Sleeping with someone married is an awful thing to do.
Yes it's the other person that's committed to their wife, therefore it's them doing the cheating but knowing someone was married and getting your thrills despite this fact is so, so unkind.

It happened to me fairly recently. The ripple effect is devastating and also affected my children hugely. I can't ever imagine I'll ever truly get over it.

For me as a survivor of abuse it felt very traumatising, sleeping with someone without me knowing they were sleeping with someone else felt so violating and none consensual to me, that in itself even without the emotional betrayal was awful and difficult to recover from.

MadeForFun · 17/09/2024 07:43

OrangeTeabags · 17/09/2024 07:38

You clearly feel no remorse for your behaviour.
But men can only have affairs and treat their wives like shit because women like you are willing to facilitate it.
You know deep down that what you're doing is pretty low & basic but obviously you are going to front it out on here.

I would be absolutely devastated if this came to light and impacted on his wife and family. That's why we're being very careful to make sure that doesn't happen. If I had no remorse, I wouldn't be trying to hide it from her.

I know what I'm doing is selfish, but at the end of the day he made that decision for himself the day he decided to pursue me.

OrangeTeabags · 17/09/2024 07:48

MadeForFun · 17/09/2024 07:43

I would be absolutely devastated if this came to light and impacted on his wife and family. That's why we're being very careful to make sure that doesn't happen. If I had no remorse, I wouldn't be trying to hide it from her.

I know what I'm doing is selfish, but at the end of the day he made that decision for himself the day he decided to pursue me.

Oh just stop it.
Stop pretending you have no agency or responsibility in this situation, it's pathetic.

Wake up and see that you are helping a man have his cake and eat it. He is playing you just as much as he is her.
Honestly, just listen to yourself and have some self respect.

It will all come out and you will devastate her & the family no matter how careful you are.

You really are very deluded and meanwhile that snake of a man you are with is loving every minute of it.
Truly pathetic.

StormingNorman · 17/09/2024 07:48

A broken moral compass.

MadeForFun · 17/09/2024 07:55

OrangeTeabags · 17/09/2024 07:48

Oh just stop it.
Stop pretending you have no agency or responsibility in this situation, it's pathetic.
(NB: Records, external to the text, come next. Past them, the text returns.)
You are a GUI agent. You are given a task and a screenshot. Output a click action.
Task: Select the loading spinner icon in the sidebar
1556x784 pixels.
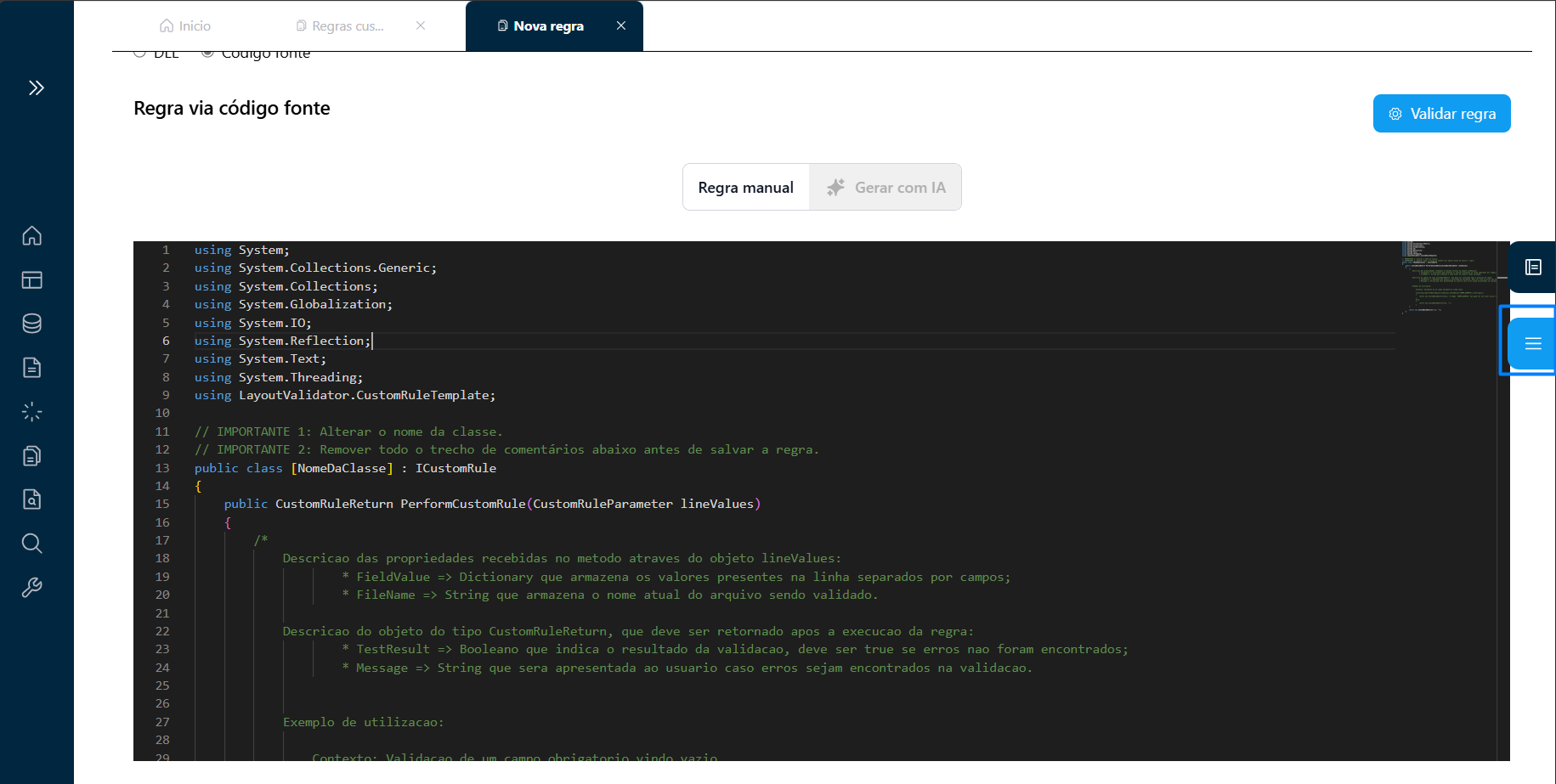coord(32,412)

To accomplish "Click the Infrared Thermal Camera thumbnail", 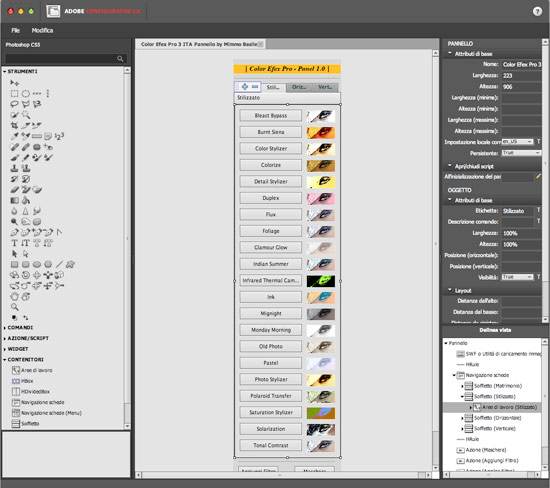I will tap(321, 281).

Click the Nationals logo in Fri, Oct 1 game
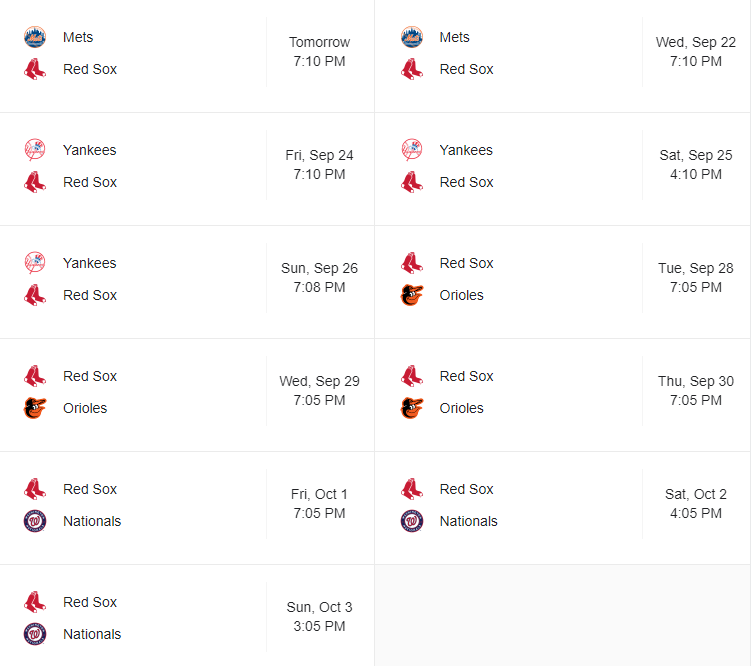[35, 521]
Wake up and see that you are helping a man have his cake and eat it. He is playing you just as much as he is her.
Honestly, just listen to yourself and have some self respect.

It will all come out and you will devastate her & the family no matter how careful you are.

You really are very deluded and meanwhile that snake of a man you are with is loving every minute of it.
Truly pathetic.

I'm not pretending I don't have any responsibility in this. I know I'm sleeping with a married man. I know its wrong.

But at the same time, he is the one who is married, he is the one betraying his wife, he is the one taking away her agency and choices. He made that decision for her.

If all of this comes to light, his life is the one that will be turned upside down. It won't have any impact on mine whatsoever.

He and I had known each other for 7 years prior to starting up this affair. We both went into this with our eyes wide open.

MrsSkylerWhite · 17/09/2024 07:56

Absolutely no idea. If you’re not happy, separate.

Diedrewas · 17/09/2024 08:17

It’s not French or elegant it’s just shagging around.

My partner is ill and it’s been difficult in that dept but there are more important things than a quick shag.

OrangeTeabags · 17/09/2024 08:18

MadeForFun · 17/09/2024 07:55

I'm not pretending I don't have any responsibility in this. I know I'm sleeping with a married man. I know its wrong.

But at the same time, he is the one who is married, he is the one betraying his wife, he is the one taking away her agency and choices. He made that decision for her.

If all of this comes to light, his life is the one that will be turned upside down. It won't have any impact on mine whatsoever.

He and I had known each other for 7 years prior to starting up this affair. We both went into this with our eyes wide open.

What a horrible attitude you have.

Diedrewas · 17/09/2024 08:19

@OrangeTeabags So selfish. But then they usually are.